Copy out exactly the line that contains "You are a computer-use agent. The image" and all lines following it to the end of the data.
== Segment start ==
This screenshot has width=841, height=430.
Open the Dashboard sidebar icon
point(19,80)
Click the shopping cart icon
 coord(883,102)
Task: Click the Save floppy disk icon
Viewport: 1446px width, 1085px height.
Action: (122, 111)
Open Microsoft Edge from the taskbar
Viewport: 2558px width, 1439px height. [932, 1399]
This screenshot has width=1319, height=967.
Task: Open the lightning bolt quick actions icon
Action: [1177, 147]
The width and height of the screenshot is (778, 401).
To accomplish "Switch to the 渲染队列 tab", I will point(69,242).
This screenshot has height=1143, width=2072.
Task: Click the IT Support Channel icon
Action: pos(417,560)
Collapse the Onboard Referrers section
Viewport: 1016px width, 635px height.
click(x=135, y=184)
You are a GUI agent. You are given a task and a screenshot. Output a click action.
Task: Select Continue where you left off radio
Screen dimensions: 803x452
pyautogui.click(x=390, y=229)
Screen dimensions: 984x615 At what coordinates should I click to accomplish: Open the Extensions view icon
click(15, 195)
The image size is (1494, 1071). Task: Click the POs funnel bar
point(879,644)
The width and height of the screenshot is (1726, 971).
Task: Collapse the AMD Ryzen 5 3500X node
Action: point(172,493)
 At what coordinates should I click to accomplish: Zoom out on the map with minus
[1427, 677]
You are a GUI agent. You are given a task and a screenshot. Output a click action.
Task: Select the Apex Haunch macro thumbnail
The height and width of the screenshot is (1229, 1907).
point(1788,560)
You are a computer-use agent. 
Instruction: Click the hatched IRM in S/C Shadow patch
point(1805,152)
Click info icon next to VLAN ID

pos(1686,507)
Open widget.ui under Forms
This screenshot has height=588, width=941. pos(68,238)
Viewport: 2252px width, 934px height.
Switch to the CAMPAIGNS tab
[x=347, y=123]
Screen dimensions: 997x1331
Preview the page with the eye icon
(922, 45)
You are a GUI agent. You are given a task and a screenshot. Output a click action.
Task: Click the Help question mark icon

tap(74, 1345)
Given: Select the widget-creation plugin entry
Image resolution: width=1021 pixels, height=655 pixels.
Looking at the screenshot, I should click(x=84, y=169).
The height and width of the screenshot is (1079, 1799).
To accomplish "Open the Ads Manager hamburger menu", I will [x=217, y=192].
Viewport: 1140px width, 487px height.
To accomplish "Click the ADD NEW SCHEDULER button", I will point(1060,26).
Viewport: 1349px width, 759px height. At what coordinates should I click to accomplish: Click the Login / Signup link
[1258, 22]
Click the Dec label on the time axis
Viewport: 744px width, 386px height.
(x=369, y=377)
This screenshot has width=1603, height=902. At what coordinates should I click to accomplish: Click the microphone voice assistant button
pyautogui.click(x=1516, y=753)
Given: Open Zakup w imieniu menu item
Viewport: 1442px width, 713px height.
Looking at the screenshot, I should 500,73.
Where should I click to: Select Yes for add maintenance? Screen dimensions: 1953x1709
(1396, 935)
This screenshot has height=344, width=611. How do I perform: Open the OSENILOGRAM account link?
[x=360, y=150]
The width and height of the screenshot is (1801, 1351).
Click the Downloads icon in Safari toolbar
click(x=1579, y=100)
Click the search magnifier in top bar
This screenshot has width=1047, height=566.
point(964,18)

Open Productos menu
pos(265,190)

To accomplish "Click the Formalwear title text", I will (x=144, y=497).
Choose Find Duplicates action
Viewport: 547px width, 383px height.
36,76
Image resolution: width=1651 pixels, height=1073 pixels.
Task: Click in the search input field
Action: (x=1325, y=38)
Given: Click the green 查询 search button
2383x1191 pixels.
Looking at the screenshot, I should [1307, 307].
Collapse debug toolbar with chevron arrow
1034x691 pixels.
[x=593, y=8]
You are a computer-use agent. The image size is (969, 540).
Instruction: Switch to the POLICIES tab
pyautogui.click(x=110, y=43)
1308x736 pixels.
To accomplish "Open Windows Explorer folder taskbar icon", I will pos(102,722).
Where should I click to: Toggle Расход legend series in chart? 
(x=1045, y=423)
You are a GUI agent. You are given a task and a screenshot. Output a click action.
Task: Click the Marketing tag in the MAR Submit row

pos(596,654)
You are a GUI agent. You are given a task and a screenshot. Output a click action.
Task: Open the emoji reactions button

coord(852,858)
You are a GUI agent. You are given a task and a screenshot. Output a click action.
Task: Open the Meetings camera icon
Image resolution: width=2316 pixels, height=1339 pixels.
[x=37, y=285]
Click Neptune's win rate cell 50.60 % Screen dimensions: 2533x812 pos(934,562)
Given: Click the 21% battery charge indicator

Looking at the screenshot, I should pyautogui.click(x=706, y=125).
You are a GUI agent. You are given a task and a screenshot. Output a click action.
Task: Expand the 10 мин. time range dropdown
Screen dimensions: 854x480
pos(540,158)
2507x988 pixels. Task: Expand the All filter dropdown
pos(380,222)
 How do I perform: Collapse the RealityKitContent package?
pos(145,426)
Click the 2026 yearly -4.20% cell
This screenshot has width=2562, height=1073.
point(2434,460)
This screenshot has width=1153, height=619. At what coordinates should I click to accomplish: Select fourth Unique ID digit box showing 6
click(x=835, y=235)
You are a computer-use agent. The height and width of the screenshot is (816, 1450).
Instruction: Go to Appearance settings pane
== Segment end ==
#### [ANSWER SECTION]
You are a computer-use agent. The image size is (969, 540).
Instruction: Switch to the POLICIES tab
pyautogui.click(x=110, y=43)
1308x736 pixels.
To accomplish "Open Windows Explorer folder taskbar icon", I will pos(102,722).
Where should I click to: Toggle Расход legend series in chart? 
(x=1045, y=423)
You are a GUI agent. You are given a task and a screenshot. Output a click action.
Task: Click the Marketing tag in the MAR Submit row

pos(596,654)
You are a GUI agent. You are given a task and a screenshot. Output a click action.
Task: Open the emoji reactions button

coord(852,858)
You are a GUI agent. You are given a task and a screenshot. Output a click action.
Task: Open the Meetings camera icon
Image resolution: width=2316 pixels, height=1339 pixels.
[x=37, y=285]
Click Neptune's win rate cell 50.60 % Screen dimensions: 2533x812 pos(934,562)
Given: Click the 21% battery charge indicator

Looking at the screenshot, I should pyautogui.click(x=706, y=125).
You are a GUI agent. You are given a task and a screenshot. Output a click action.
Task: Expand the 10 мин. time range dropdown
Screen dimensions: 854x480
pos(540,158)
2507x988 pixels. Task: Expand the All filter dropdown
pos(380,222)
 How do I perform: Collapse the RealityKitContent package?
pos(145,426)
Click the 2026 yearly -4.20% cell
This screenshot has width=2562, height=1073.
point(2434,460)
This screenshot has width=1153, height=619. At what coordinates should I click to accomplish: Select fourth Unique ID digit box showing 6
click(x=835, y=235)
You are a computer-use agent. The height and width of the screenshot is (816, 1450).
Instruction: Go to Appearance settings pane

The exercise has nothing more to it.